The Hubble flow function $\eta \left(t\right)$ can be approximated by a step function during the USR phase, which leads to the (one-loop) perturbative bound on validity of the classical results in the form [36,38]

$$\frac{1}{\phantom{2}4}{(\Delta \eta )}^2(1.1+\log \frac{k_e}{k_s}){\Delta }_{\mathrm{peak}}^2\ll 1$$

(18)

where the amplitude squared of scalar curvature perturbations was taken from refs. [36,38] and is of the order ${\Delta }_{\mathrm{peak}}^2\sim \mathcal{O}\left({10}^{-2}\right)$. Given ${(\Delta \eta )}^2\approx 36$, Equation (18) implies the perturbative bound on the power spectrum as [36,38]

$${\Delta }_{\mathrm{peak}}^2\ll 0.055\sim \mathcal{O}\left({10}^{-2}\right)$$

(19)

which might rule out classical results about PBH production in any single-field model of inflation with a near-inflection point. In our models, we have the smooth function $\eta \left(t\right)$ and $\Delta \eta \approx -6.3$ that implies a stronger bound,

$${\Delta }_{\mathrm{peak}}^2\ll 0.025\sim \mathcal{O}\left({10}^{-2}\right).$$

(20)

However, the values of ${\Delta }_{\mathrm{peak}}^2$ given in Table 1 are smaller (though not much smaller) than the bound (20). There is an uncertainty in the value of ${\Delta }_{\mathrm{peak}}^2\sim \mathcal{O}\left({10}^{-2}\right)$ used in refs. [36,38] for PBH production, which is related to an uncertainty in the smoothed density contrast constant and relaxes the peak value (needed for PBH formation) to ${\Delta }_{\mathrm{peak}}^2\sim \mathcal{O}\left({10}^{-3}\right)$ [39]. Therefore, our classical results obtained in the fine-tuned E-models for PBH production are still not ruled out by quantum corrections, at least in regard to the bottom line in Table 1.

4. Conclusions

Production of PBHs with masses beyond the Hawking (black hole) radiation limit of ${10}^{15}$ g in the early Universe is not a generic feature of single-field models of inflation with a near-inflection point because it requires fine-tuning of the parameters defining the inflaton potential and depends upon the duration of the SR and USR phases.
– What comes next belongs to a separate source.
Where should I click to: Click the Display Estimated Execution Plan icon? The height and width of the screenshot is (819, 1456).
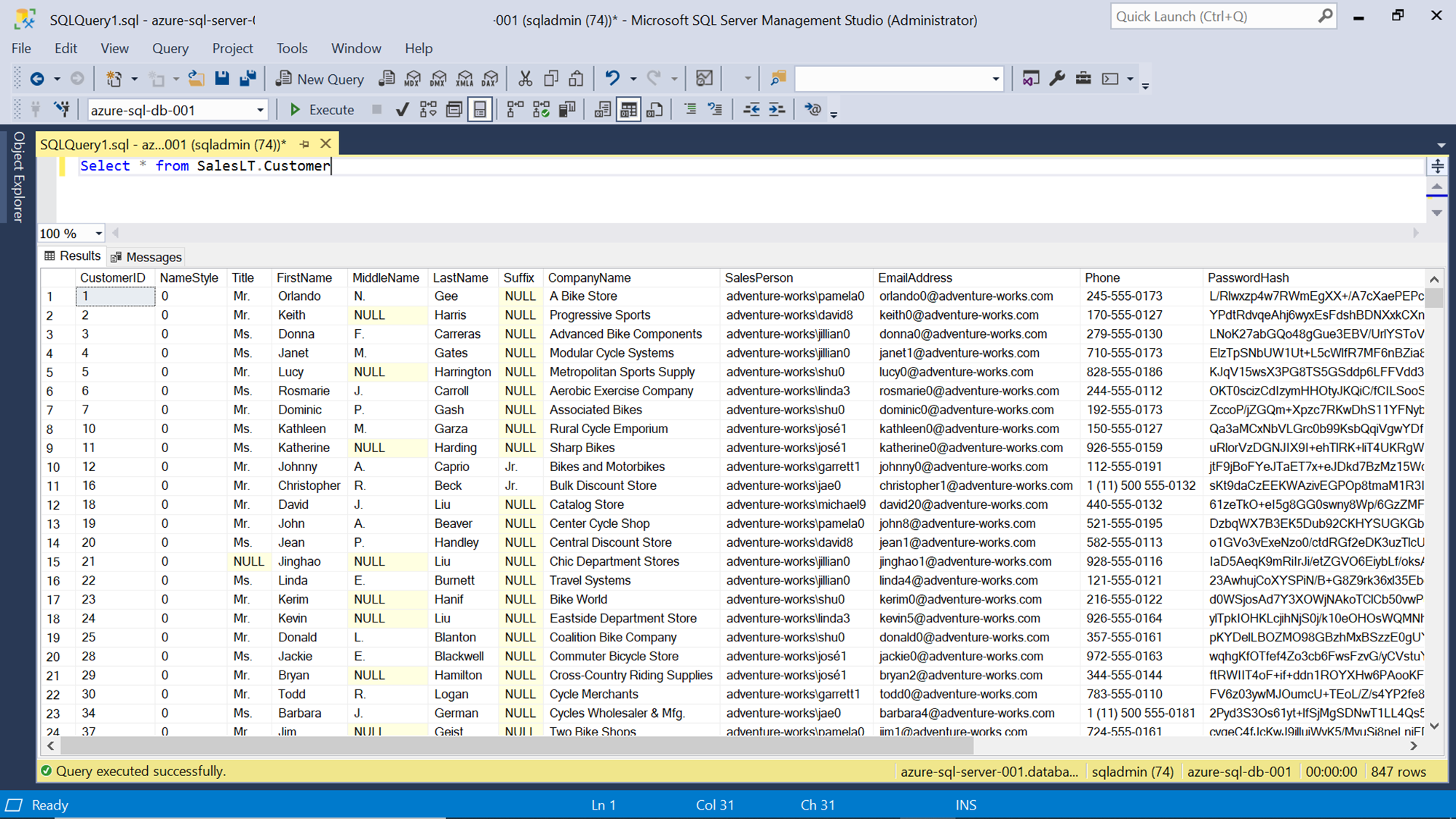click(x=428, y=109)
We adopted maximal fine-tuning with the minimal number of parameters in the (generalized) E-type $\alpha$-attractor models of inflation, while keeping agreement with CMB measurements.

We numerically scanned the parameter space of our models in order to find the parameter values leading to a significant enhancement (by ${10}^6$ to ${10}^7$ times) in the power spectrum of scalar (curvature) perturbations. We confirmed the high sensitivity of our results with a choice of the parameters, in agreement with general expectations [42].

Compared to ref. [27], we added the new parameter $\theta$ in the new term (proportional to $y^{-2}$) in the inflaton scalar potential in order to reach perfect agreement with the observed CMB values of the cosmological tilts $n_s$ and r.

Fine-tuning of the parameters in our models was needed not only to match the CMB measurements (inflation is robust in the E-models) but also to generate PBH production at lower scales during the USR phase, which would lead to a sizable portion of PBHs in the current dark matter. The equations for PBH mass in the literature [14,15,16] are sensitive to a detailed shape of the peak in the power spectrum and the USR phase duration, so in this paper, we only used the rough estimate in Equation (16). Taking into account these uncertainties may change the PBH masses by 1–2 orders of magnitude.

Though production of PBHs with masses of approximately ${10}^{26}$ g was found to be possible in classical theory (see the first row in Table 1), those PBHs may be ruled out by quantum corrections. In regard to the asteroid-sized PBHs with masses of approximately ${10}^{19}$ g, which are possible candidates for the whole dark matter in the Universe [14,15,27], the quantum (one-loop) corrections were shown to be suppressed by one order of magnitude according to the estimate in Equation (20) and the third row of Table 1. Hence, our generalized E-models of inflation and PBH production are still not ruled out.